Da ist es grad ein Glück, dass die Bundesligamannschaft trotz etwas bescheidenerer Ausbeute als in der Vorsaison immer noch ziemlich viel Spaß macht, vollen Einsatz zeigt und beim Publikum trotz mancher Ernüchterung hoch im Kurs steht. Hoffentlich zeigen sie sich auch weiterhin immun gegen das so gar nicht gemeinsame Vorgehen auf der Teppichetage, und ganz und gar desolate Darbietungen wie am Mittwoch im halbleeren angeblichen Hexenkessel von Belgrad bleiben die Ausnahme.

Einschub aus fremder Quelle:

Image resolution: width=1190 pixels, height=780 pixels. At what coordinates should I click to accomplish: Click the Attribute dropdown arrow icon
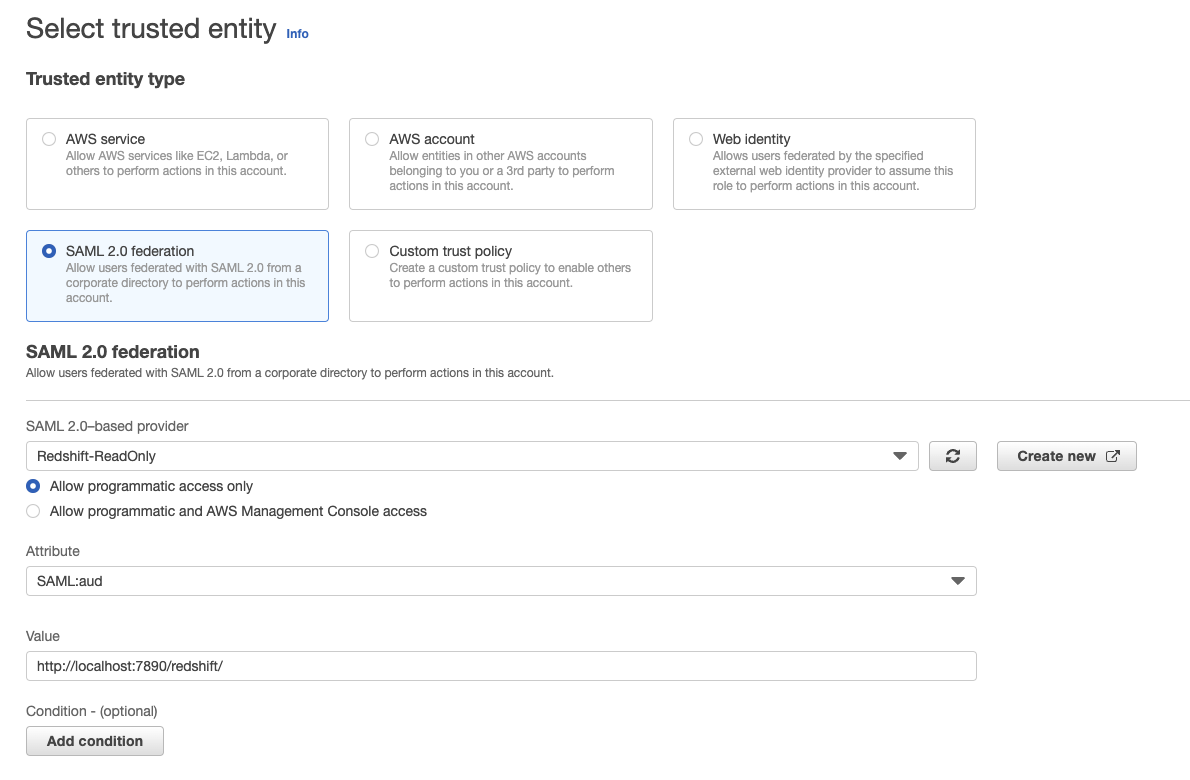click(x=958, y=581)
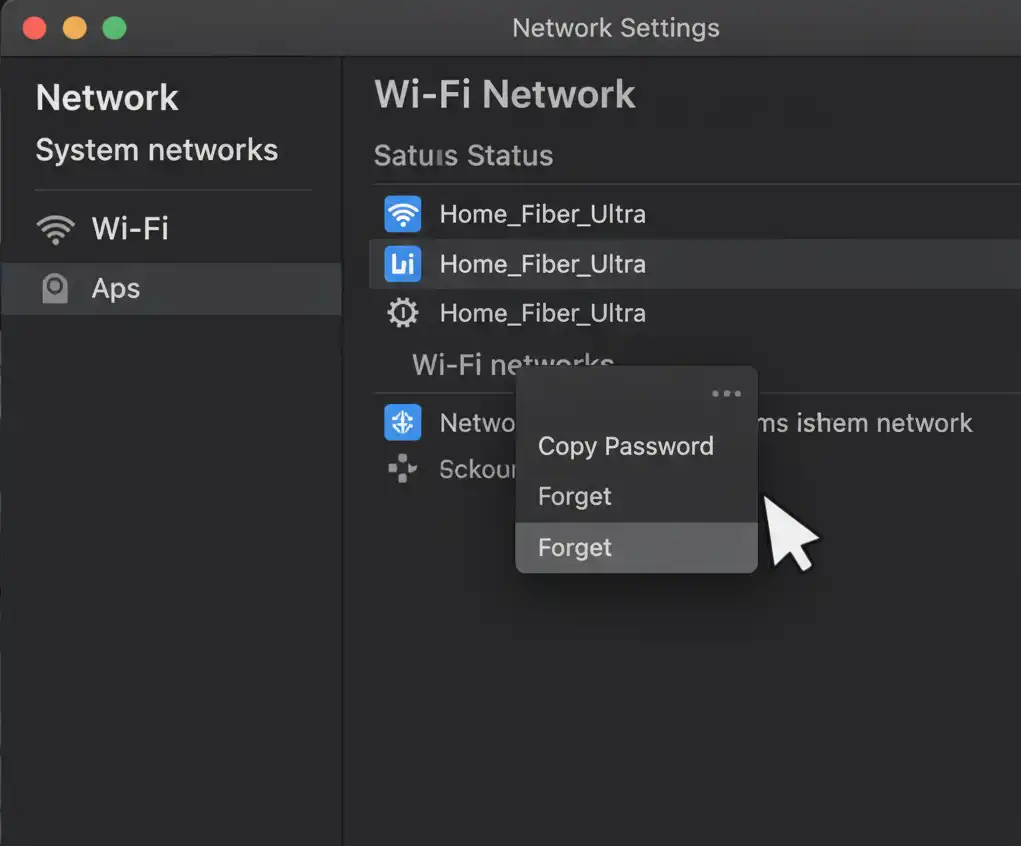The width and height of the screenshot is (1021, 846).
Task: Select Home_Fiber_Ultra name next to blue Wi-Fi icon
Action: (x=543, y=214)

Ach, und warum recherchieren die denn eigentlich schon wieder beim Business Insider? Nun, es scheint da – angeblich – um irgendwelche Unregelmäßigkeiten mit einem Allgaierschen Immobilienkredit zu gehen. Es riecht also stark nach einem erneuten „Viel Lärm um ziemlich wenig“. Um Dinge, die vielleicht vor 25 Jahren eine exponierte Persönlichkeit zum Rücktritt bewogen hätten. Aber heutzutage musst Du schon deutlich mehr auffahren, wenn Köpfe rollen sollen. Denn heutzutage sind solche Kleinigkeiten den Leuten egal. Und die Köpfe sitzen deutlich fester auf den Hälsen als früher.